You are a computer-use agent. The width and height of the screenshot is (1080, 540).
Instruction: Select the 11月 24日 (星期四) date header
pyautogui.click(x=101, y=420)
------------------------------------
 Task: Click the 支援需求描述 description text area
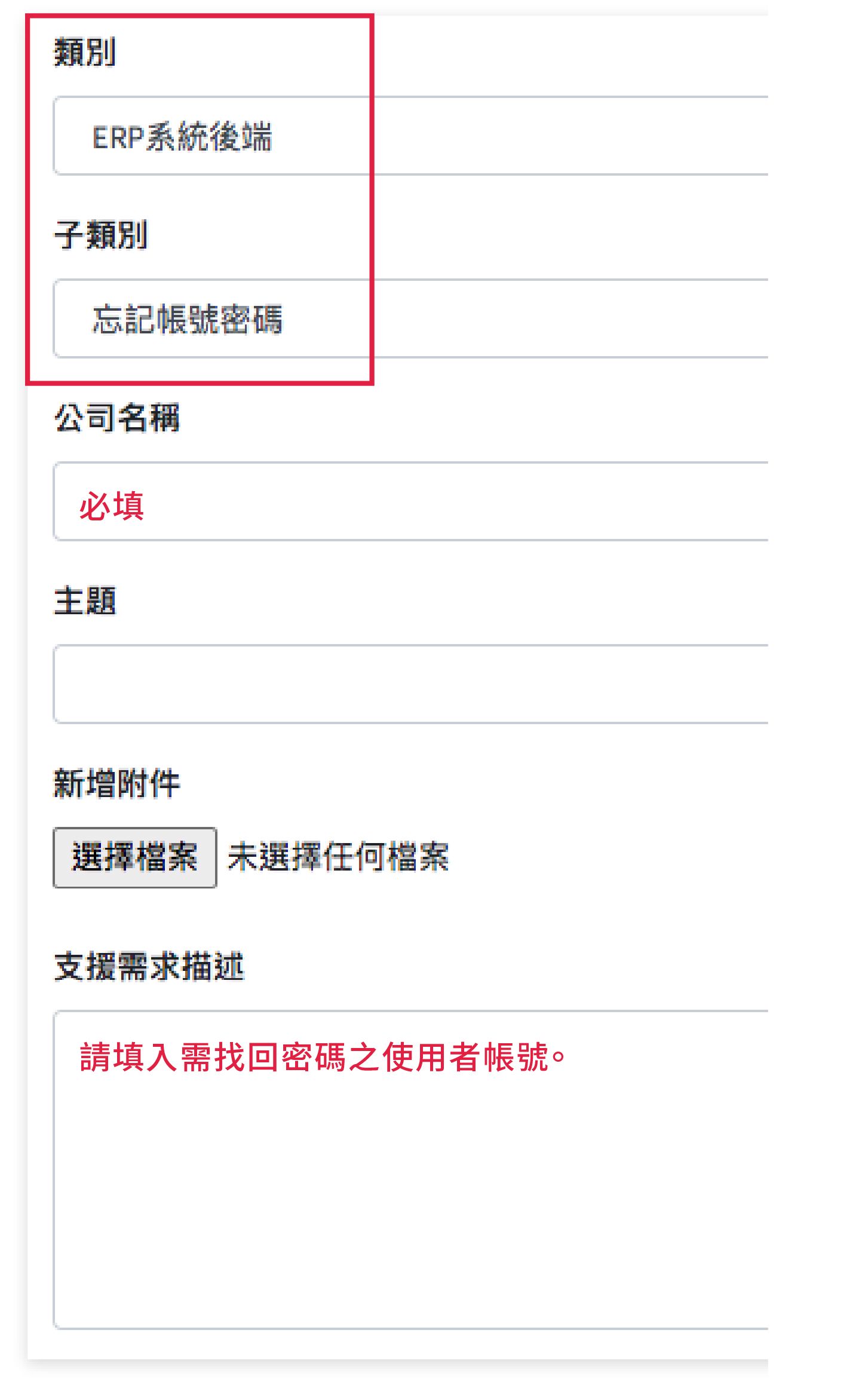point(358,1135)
------------------------------------
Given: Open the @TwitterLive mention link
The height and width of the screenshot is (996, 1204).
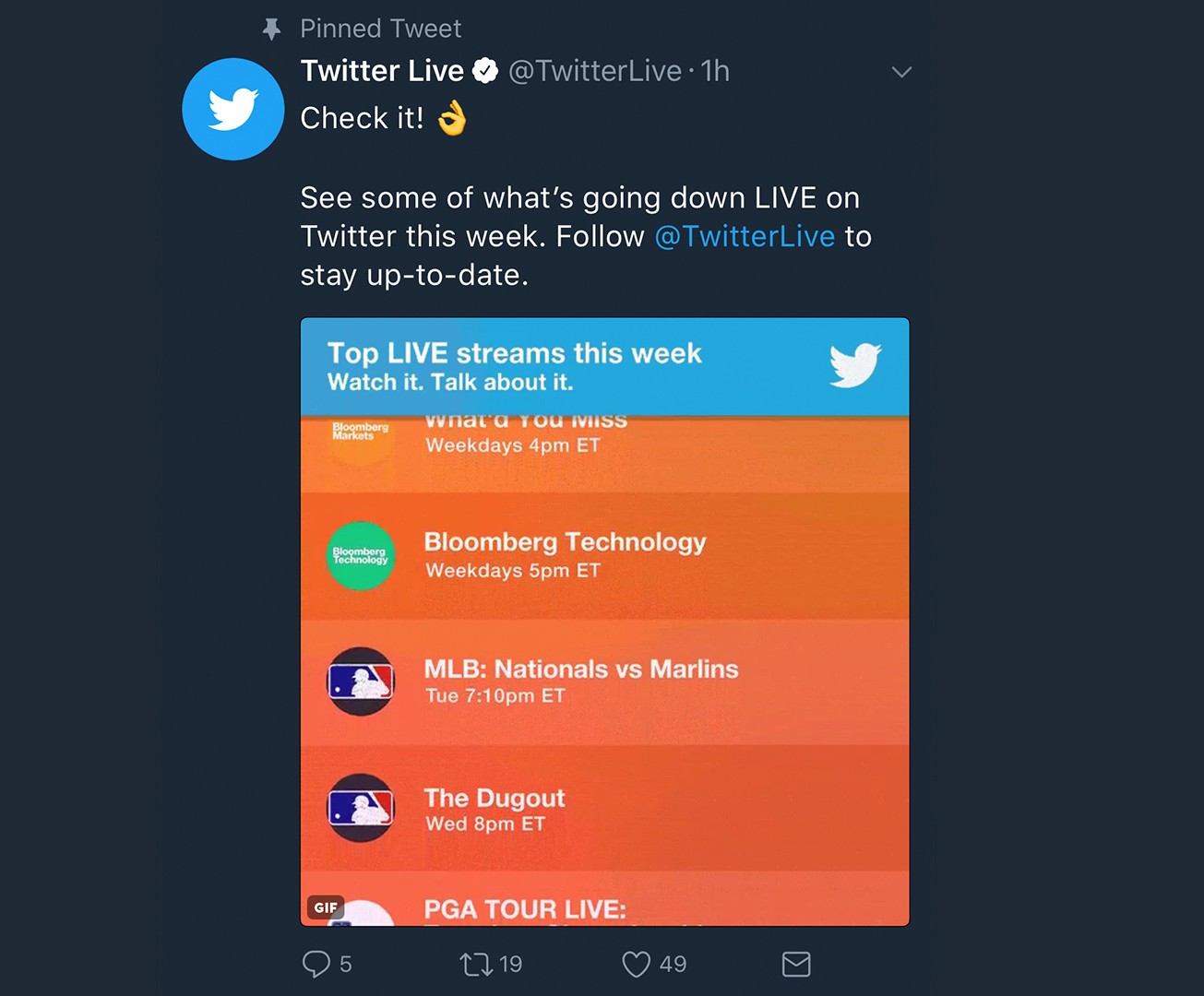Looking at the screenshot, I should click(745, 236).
------------------------------------
Exercise details
Recast the data from the line holding "Given: Open the @TwitterLive mention link" through the line holding "Looking at the", inclusive, as a two-column CSV with the headers instruction and response. Put each text in the first column and its answer in the second, each as one quoted field with line breaks turned into spaces, and leave the pictures out.

Full output
instruction,response
"Given: Open the @TwitterLive mention link The height and width of the screenshot is (996, 1204).","Looking at the screenshot, I should click(745, 236)."